From the cliffs, Constantine's scouts could see the smoke boiling up from the straits. The sound of rams meeting hull, the crackle of burning canvas, and the distant screams drifted to the land walls like thunder from a distant storm. In Byzantium's forum, Licinius listened for news with ears tuned to the wind, but no runner brought relief-only the slow mounting certainty of disaster.

Back on the water, the trap tightened. Crispus, never at the center but always present at the edges, directed his ships like a surgeon guiding a blade: strike, withdraw, flank, withdraw, never letting the enemy regroup. As the hours passed, the advantage swung irrevocably to the invaders. By noon, Amandus's fleet was little more than a chain of burning hulks and scattered survivors limping for the open sea. The channel was his no longer.

When the last Licinian standard dipped beneath the waves, Crispus allowed the survivors to flee. He had no need to butcher men who could not escape. Instead, he turned his battered ships north, sealing the Bosphorus against any hope of rescue for the city.

On shore, Constantine watched the billowing black smoke and let himself smile for the first time in months. Byzantium was encircled by land and sea. The ring had closed.

Orders followed at once: the siege lines thickened, towers grew a story higher, new engines were dragged into place. Grain stores were rationed; every escape route was closed. Constantine rode through the ranks at sunset, pausing at the gates to address his legions.

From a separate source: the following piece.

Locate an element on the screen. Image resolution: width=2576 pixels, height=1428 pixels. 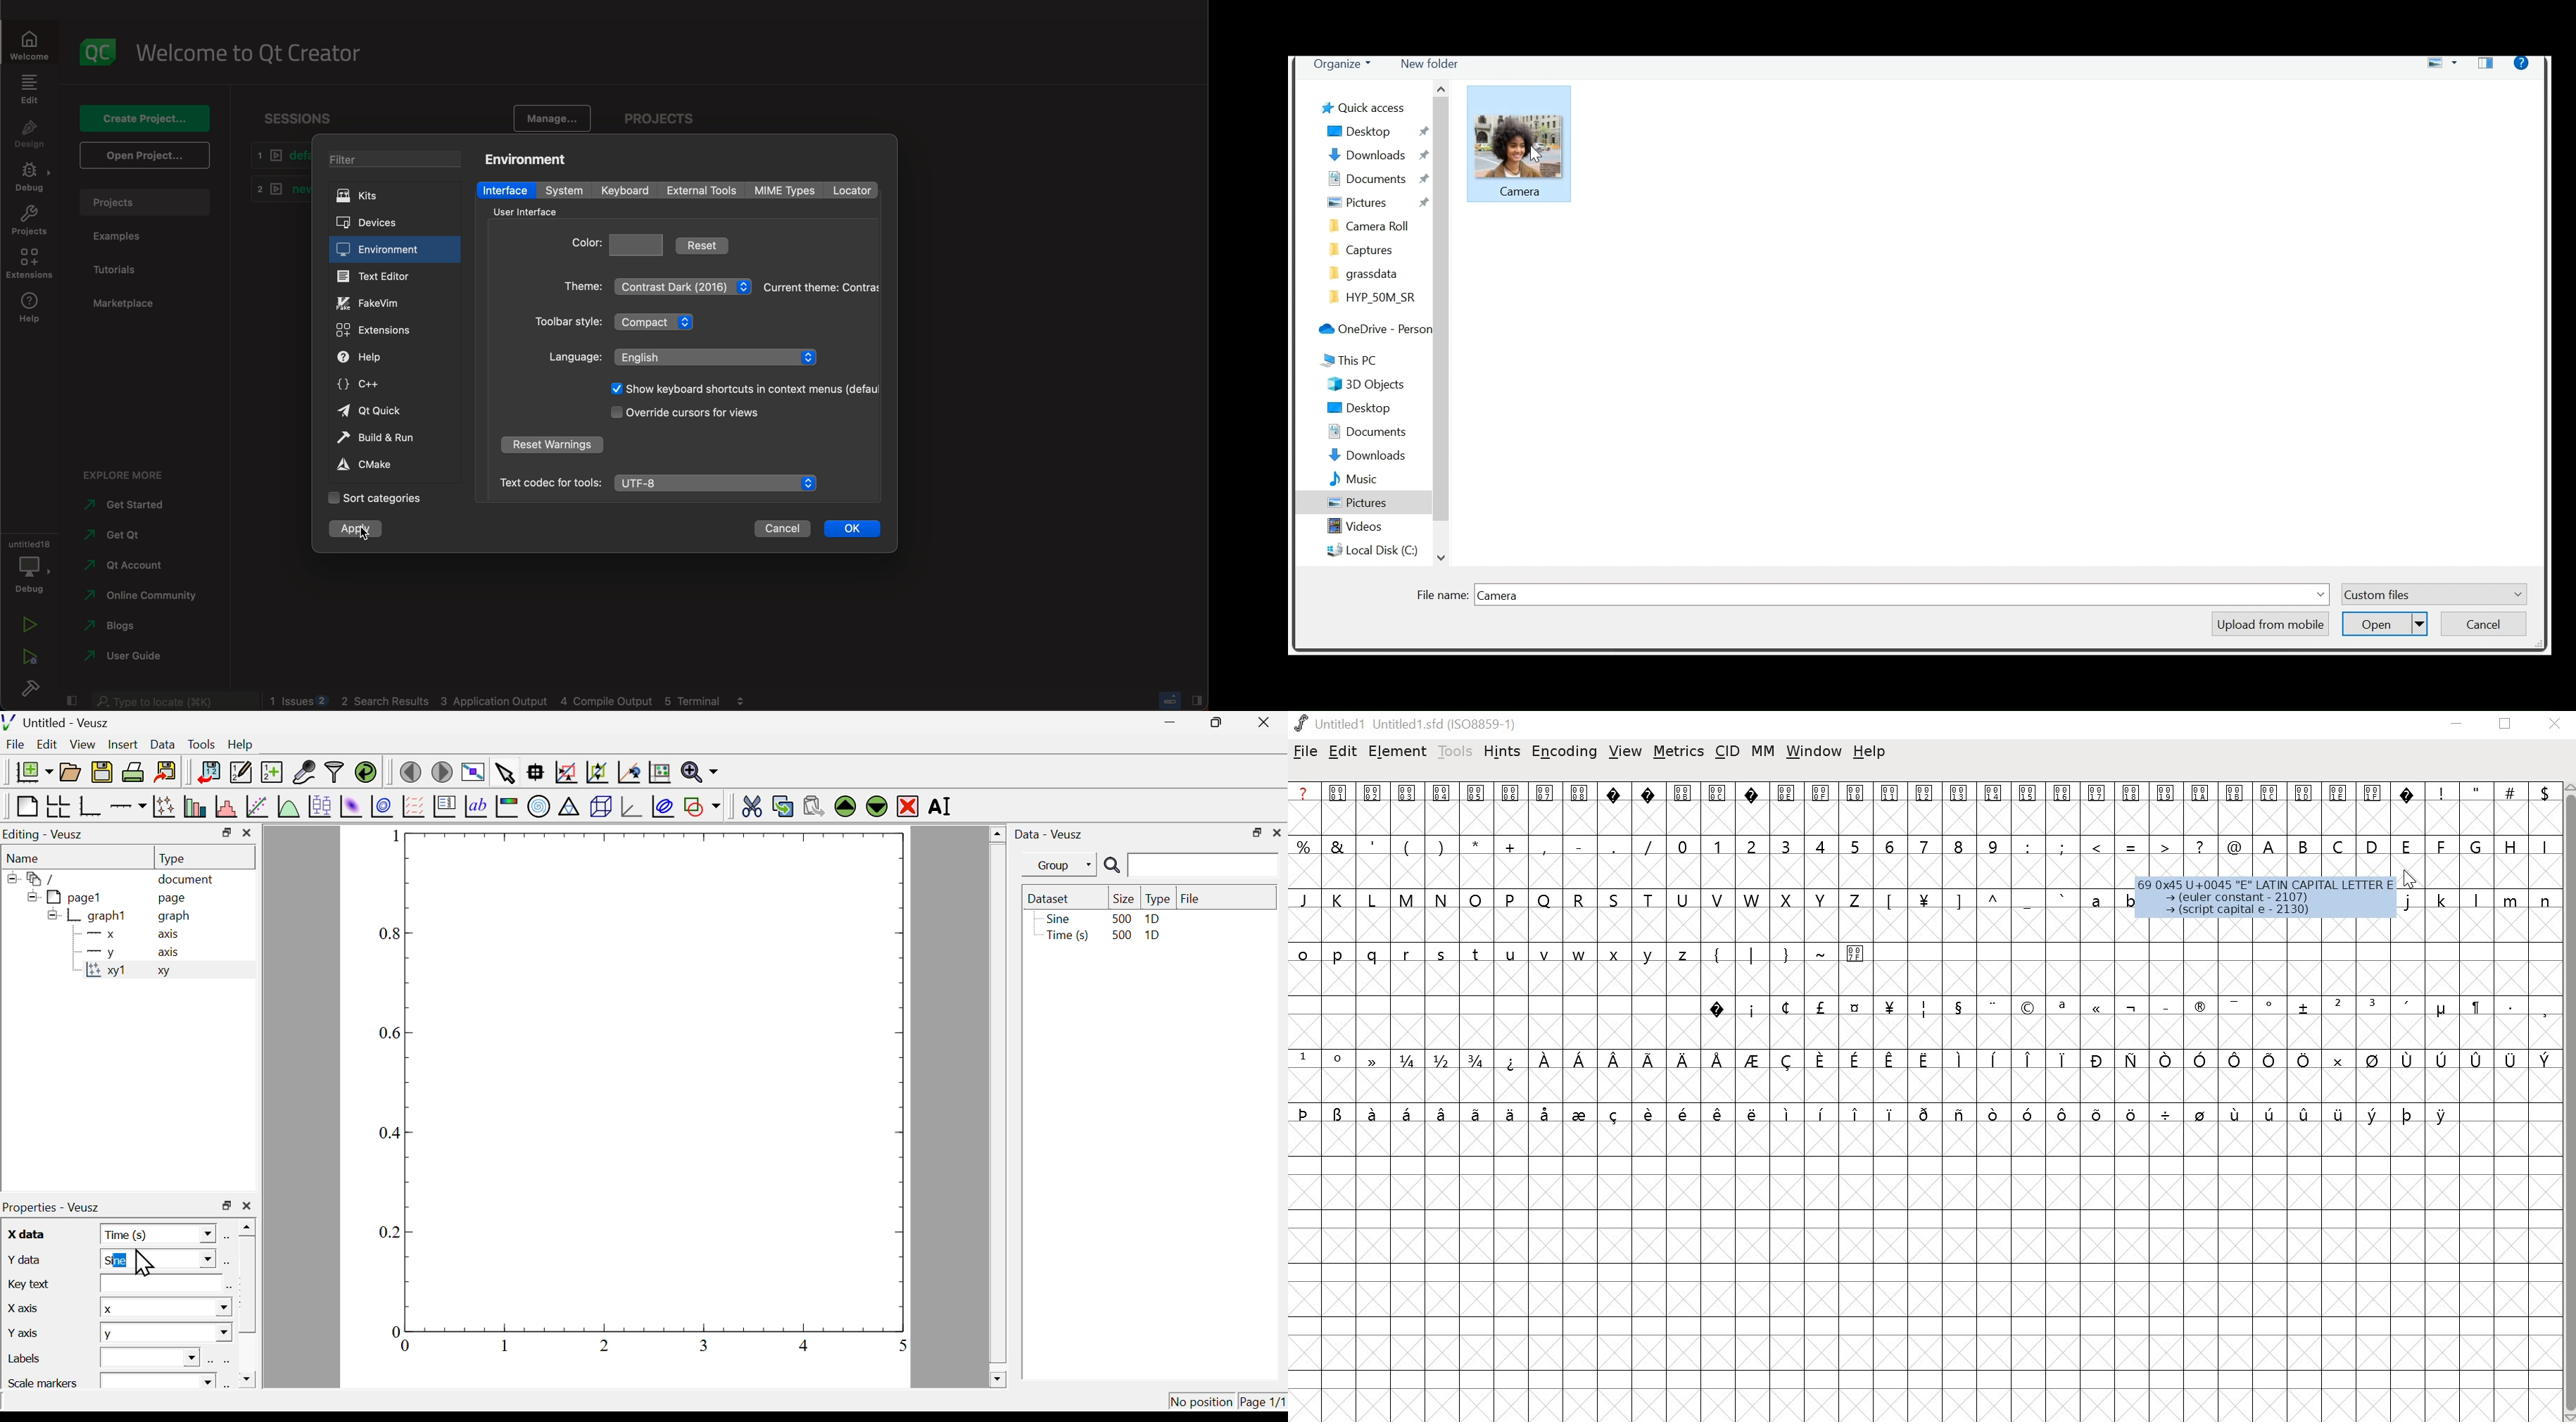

"The hardest stone breaks to the patient hammer," he said, voice carrying over the ranks. "You have driven the last wedge between East and West. You will finish this city, then take your reward."

The men cheered, weary but hungry for the end. Crispus's victory had sharpened their resolve as much as it had shattered the hope of the enemy.

Night fell over Byzantium. Torches burned along the walls; the defenders waited for sorties that would never come. In his command tent, Licinius reviewed his options with growing dread, watching the city's grain supplies shrink and the river darken with the corpses of the dead. He could hope only for a miracle or an assassin's lucky blade. None would come.

Across the plain, Constantine studied maps and reports late into the night. Every calculation now ended at the same conclusion: the city would fall. The empire would be one. He walked out into the chill and looked at the stars reflected on the Bosphorus, knowing that history itself was waiting for his signal.

In the straits, Crispus's fleet kept vigil, oars ready, firepots stacked, waiting for the order that would finally break the world in two.

The siege had become a question of time. But for the first time since Rome's birth, the answer was certain.